I've managed 200 powerlifting style in the gym, but I think I would struggle to get 3 with 170 full range lol...


----------



## Chelsea (Sep 19, 2009)

170kg.......you complete pussy.....


----------



## Mingster (Mar 25, 2011)

Chelsea said:


> 170kg.......you complete pussy.....


Nice lift. Hands on bar disqualify it though:001_tt2:


----------



## Chelsea (Sep 19, 2009)

Mingster said:


> Nice lift. Hands on bar disqualify it though:001_tt2:


 :lol: i dont accept your devastating rules, that lift was all me, he was there for show............show me being a beast


----------



## scot-ish (Oct 21, 2014)

whats your bodyweight?

the guy i train with is natural, 75kg and will press 150 - guessing thats decent? deffo better than me lol


----------



## dannythinx (Oct 4, 2014)

JuggernautJake said:


> If you can bench 60kg you are probably stronger then 95% of people on the planet
> 
> that kind puts things into perspective


Jesus, really!?


----------



## JuggernautJake (Nov 6, 2013)

dannythinx said:


> Jesus, really!?

------------------------------------------------------------------------

• WRITTEN PROBLEM A
Answer these questions about the bench press forum thread:
(i) What weight does the first poster say they have managed powerlifting style in the gym?
(ii) What is the bodyweight of the natural lifter who trains with scot-ish?
(iii) According to the quoted post from JuggernautJake, people who can bench 60kg are probably stronger than what percentage of people on the planet?
• WRITTEN PROBLEM B
List every username that appears as a post header in the bench press forum thread.
• WRITTEN PROBLEM C
Write the next part of the bench press forum thread, starting after JuggernautJake's quote of dannythinx.

• MATERIAL PROVIDED
------------------------------------------------------------------------

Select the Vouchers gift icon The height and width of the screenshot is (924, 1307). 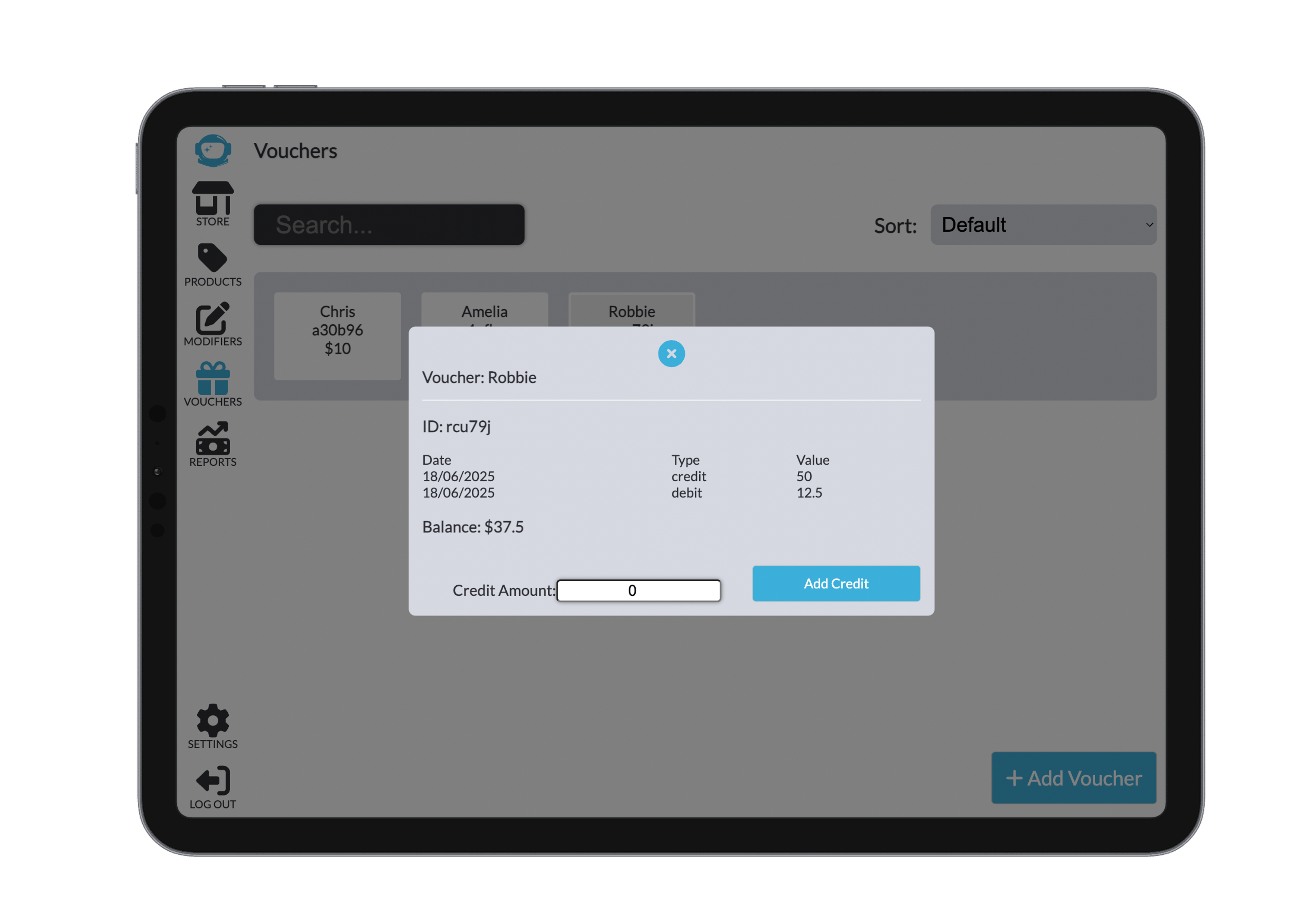213,379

------------------------------------------------------------------------

• RESULT A
(i) 200
(ii) 75kg
(iii) 95%

• RESULT B
Chelsea, Mingster, scot-ish, dannythinx, JuggernautJake

• RESULT C
yeah that is a genuine statistic.... but just think what it takes into account...babies, children, eldery, women etc...

us lifters are a small population in the grand scheme of things... much more common to not lift


----------



## armor king (Sep 29, 2013)

Chelsea said:


> 170kg.......you complete pussy.....


Hands on the bar though, even if its just being slightly touched makes it feel a lot lighter. When ever I get someone to spot me I have to keep reminding them to not touch the bar because I suddenly become He-man when they do


----------



## armor king (Sep 29, 2013)

TommyBananas said:


> Seeing as every other fvcker posting a video..
> 
> one hunnet and fiddy kg at 80-81kg; I want 180 asap. :[
> 
> ...


Is this you?


----------



## armor king (Sep 29, 2013)

scot-ish said:


> whats your bodyweight?
> 
> the guy i train with is natural, 75kg and will press 150 - guessing thats decent? deffo better than me lol


Around 16 stone, don't know what that is in pounds or kg


----------



## TommyBananas (Nov 23, 2014)

armor king said:


> Is this you?


yes sir


----------



## EpicSquats (Mar 29, 2014)

dannythinx said:


> Jesus, really!?


Maybe if you include women, children and old people.


----------



## EpicSquats (Mar 29, 2014)

I'm pretty sure a very small minority of people who go to the gym in England and do bench press can lift 170 or more. 170kgs is a strong bench. If anyone thinks I'm full of sh1t, then people on this forum can post their 170+ lifts, if it's not a lot we should get lots of videos, shouldn't we?


----------



## sauliuhas (Dec 29, 2008)

I did 150*8, then 170*1, failed on 180, natty  but i had 220 once, not natty lol..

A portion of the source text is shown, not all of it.